Segment Start: Supplied data
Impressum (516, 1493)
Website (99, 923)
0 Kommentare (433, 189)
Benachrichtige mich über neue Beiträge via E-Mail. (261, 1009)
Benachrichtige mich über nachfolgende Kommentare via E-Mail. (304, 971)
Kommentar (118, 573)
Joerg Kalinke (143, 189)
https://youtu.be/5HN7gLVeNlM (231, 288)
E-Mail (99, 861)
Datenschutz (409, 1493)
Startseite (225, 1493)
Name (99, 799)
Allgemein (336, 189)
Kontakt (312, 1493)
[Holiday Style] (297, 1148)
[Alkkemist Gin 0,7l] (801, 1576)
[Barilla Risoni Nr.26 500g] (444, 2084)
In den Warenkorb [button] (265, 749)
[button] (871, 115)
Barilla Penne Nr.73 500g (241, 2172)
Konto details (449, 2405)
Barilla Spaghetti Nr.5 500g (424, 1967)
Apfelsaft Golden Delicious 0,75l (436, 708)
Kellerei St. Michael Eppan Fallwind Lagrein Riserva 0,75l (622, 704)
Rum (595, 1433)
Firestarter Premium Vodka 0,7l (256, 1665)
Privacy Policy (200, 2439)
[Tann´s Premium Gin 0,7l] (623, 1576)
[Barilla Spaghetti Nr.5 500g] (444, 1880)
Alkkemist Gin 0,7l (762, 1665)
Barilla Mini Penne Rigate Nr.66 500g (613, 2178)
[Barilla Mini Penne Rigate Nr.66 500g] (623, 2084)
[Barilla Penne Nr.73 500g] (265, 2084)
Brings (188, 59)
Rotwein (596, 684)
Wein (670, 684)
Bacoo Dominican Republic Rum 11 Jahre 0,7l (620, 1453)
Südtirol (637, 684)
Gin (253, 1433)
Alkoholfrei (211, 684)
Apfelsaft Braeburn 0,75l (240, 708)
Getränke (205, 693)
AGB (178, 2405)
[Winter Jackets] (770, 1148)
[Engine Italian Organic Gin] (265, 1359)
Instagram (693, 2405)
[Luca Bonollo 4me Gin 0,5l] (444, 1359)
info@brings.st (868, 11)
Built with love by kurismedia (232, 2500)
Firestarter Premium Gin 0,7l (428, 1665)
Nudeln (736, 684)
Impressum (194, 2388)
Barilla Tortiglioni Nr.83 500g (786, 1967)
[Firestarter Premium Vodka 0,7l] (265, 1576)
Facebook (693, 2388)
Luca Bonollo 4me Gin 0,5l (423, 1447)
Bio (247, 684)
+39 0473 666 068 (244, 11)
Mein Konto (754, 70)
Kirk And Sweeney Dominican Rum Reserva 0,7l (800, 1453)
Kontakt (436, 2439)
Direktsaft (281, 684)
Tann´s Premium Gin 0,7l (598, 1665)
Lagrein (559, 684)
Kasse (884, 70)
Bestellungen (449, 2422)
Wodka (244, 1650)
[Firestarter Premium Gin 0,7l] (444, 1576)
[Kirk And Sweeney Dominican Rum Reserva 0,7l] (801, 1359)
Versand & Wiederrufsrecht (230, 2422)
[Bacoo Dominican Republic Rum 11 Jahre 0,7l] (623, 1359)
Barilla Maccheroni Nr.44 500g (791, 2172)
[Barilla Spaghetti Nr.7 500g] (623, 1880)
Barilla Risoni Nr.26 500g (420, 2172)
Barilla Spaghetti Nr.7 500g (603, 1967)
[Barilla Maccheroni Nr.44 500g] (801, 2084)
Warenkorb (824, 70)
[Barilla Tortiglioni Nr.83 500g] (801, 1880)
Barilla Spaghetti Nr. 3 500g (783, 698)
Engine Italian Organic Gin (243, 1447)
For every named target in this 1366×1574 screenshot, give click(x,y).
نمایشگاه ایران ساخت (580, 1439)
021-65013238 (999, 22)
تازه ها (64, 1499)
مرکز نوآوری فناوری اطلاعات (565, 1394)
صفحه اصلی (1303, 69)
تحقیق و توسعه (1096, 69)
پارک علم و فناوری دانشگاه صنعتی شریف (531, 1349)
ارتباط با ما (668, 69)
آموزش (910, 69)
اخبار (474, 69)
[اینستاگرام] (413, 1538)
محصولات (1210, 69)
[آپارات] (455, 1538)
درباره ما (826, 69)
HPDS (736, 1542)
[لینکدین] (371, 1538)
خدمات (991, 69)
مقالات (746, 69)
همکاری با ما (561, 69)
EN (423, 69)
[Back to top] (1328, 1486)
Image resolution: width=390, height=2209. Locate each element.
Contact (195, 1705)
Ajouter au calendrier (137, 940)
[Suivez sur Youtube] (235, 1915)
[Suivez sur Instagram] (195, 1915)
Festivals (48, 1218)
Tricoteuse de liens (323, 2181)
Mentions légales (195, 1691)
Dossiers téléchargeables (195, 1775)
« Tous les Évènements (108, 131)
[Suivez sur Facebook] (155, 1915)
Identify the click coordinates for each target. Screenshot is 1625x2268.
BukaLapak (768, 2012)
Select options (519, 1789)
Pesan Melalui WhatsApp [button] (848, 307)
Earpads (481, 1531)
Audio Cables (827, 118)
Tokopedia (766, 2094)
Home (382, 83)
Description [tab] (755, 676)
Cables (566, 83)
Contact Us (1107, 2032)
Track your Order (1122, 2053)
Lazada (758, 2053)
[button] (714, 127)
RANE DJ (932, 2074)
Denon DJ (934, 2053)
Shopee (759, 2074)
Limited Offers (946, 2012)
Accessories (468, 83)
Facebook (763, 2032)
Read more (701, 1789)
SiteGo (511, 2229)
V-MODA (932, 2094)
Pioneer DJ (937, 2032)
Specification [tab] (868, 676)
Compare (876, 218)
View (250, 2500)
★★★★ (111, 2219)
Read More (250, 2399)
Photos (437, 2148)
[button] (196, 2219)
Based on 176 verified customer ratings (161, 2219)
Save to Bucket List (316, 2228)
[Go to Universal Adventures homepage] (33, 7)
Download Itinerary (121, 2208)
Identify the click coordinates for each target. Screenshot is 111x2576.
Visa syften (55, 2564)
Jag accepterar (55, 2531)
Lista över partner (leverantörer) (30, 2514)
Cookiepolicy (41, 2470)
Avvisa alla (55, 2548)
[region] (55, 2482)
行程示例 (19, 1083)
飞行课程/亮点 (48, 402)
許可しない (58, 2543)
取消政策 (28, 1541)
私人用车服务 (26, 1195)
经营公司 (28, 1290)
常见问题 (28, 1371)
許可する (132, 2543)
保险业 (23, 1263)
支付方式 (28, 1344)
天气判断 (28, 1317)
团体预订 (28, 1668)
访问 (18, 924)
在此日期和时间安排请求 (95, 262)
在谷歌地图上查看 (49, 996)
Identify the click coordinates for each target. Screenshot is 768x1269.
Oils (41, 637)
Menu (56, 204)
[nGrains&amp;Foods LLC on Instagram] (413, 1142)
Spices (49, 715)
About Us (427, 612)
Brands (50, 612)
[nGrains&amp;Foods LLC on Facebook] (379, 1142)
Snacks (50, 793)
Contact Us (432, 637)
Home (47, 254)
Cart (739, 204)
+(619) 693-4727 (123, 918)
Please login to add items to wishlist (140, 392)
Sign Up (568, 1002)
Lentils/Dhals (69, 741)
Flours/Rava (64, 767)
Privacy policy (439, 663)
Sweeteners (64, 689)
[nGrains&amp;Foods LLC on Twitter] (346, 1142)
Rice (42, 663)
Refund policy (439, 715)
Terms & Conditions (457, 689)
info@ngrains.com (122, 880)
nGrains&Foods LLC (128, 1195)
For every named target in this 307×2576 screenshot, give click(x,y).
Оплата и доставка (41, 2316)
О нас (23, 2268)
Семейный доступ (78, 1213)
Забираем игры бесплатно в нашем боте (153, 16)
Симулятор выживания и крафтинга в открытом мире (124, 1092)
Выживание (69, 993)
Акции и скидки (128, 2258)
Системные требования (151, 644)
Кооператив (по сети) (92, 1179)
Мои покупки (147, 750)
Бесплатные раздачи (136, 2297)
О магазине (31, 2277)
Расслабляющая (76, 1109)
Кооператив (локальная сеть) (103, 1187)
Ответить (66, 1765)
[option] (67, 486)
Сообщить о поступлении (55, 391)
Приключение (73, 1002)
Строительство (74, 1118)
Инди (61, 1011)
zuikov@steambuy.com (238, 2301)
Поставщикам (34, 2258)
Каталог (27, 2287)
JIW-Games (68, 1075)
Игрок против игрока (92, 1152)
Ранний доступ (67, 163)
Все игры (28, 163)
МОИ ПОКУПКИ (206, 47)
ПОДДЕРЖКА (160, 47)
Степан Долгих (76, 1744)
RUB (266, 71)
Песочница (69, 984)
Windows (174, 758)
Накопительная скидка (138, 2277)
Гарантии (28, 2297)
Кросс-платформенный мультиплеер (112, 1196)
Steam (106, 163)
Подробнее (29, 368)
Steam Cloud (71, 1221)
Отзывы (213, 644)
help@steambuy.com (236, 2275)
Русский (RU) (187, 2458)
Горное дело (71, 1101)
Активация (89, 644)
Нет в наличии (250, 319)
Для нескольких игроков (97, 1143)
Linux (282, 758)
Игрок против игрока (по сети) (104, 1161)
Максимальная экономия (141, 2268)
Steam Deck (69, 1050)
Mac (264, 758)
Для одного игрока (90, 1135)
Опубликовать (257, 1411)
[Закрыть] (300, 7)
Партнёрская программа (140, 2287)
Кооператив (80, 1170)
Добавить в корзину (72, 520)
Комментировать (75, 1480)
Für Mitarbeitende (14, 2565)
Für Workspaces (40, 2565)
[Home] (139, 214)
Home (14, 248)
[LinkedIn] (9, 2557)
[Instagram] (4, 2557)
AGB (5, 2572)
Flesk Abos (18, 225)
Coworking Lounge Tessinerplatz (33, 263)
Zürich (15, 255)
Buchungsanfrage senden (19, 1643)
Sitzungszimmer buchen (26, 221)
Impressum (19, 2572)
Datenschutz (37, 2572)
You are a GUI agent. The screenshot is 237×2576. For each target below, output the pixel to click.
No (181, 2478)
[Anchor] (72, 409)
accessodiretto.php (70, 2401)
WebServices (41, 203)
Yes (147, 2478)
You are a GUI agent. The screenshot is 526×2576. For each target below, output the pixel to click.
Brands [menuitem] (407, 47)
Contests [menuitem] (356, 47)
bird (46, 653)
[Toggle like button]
Segment End: Supplied data
#### [Try it]
Beginning of the records through the line with "Luca Bonollo 4me Gin 0,5l (423, 1447)": return that span exactly and stop there.

#### [Completed exercise]
Impressum (516, 1493)
Website (99, 923)
0 Kommentare (433, 189)
Benachrichtige mich über neue Beiträge via E-Mail. (261, 1009)
Benachrichtige mich über nachfolgende Kommentare via E-Mail. (304, 971)
Kommentar (118, 573)
Joerg Kalinke (143, 189)
https://youtu.be/5HN7gLVeNlM (231, 288)
E-Mail (99, 861)
Datenschutz (409, 1493)
Startseite (225, 1493)
Name (99, 799)
Allgemein (336, 189)
Kontakt (312, 1493)
[Holiday Style] (297, 1148)
[Alkkemist Gin 0,7l] (801, 1576)
[Barilla Risoni Nr.26 500g] (444, 2084)
In den Warenkorb [button] (265, 749)
[button] (871, 115)
Barilla Penne Nr.73 500g (241, 2172)
Konto details (449, 2405)
Barilla Spaghetti Nr.5 500g (424, 1967)
Apfelsaft Golden Delicious 0,75l (436, 708)
Kellerei St. Michael Eppan Fallwind Lagrein Riserva 0,75l (622, 704)
Rum (595, 1433)
Firestarter Premium Vodka 0,7l (256, 1665)
Privacy Policy (200, 2439)
[Tann´s Premium Gin 0,7l] (623, 1576)
[Barilla Spaghetti Nr.5 500g] (444, 1880)
Alkkemist Gin 0,7l (762, 1665)
Barilla Mini Penne Rigate Nr.66 500g (613, 2178)
[Barilla Mini Penne Rigate Nr.66 500g] (623, 2084)
[Barilla Penne Nr.73 500g] (265, 2084)
Brings (188, 59)
Rotwein (596, 684)
Wein (670, 684)
Bacoo Dominican Republic Rum 11 Jahre 0,7l (620, 1453)
Südtirol (637, 684)
Gin (253, 1433)
Alkoholfrei (211, 684)
Apfelsaft Braeburn 0,75l (240, 708)
Getränke (205, 693)
AGB (178, 2405)
[Winter Jackets] (770, 1148)
[Engine Italian Organic Gin] (265, 1359)
Instagram (693, 2405)
[Luca Bonollo 4me Gin 0,5l] (444, 1359)
info@brings.st (868, 11)
Built with love by kurismedia (232, 2500)
Firestarter Premium Gin 0,7l (428, 1665)
Nudeln (736, 684)
Impressum (194, 2388)
Barilla Tortiglioni Nr.83 500g (786, 1967)
[Firestarter Premium Vodka 0,7l] (265, 1576)
Facebook (693, 2388)
Luca Bonollo 4me Gin 0,5l (423, 1447)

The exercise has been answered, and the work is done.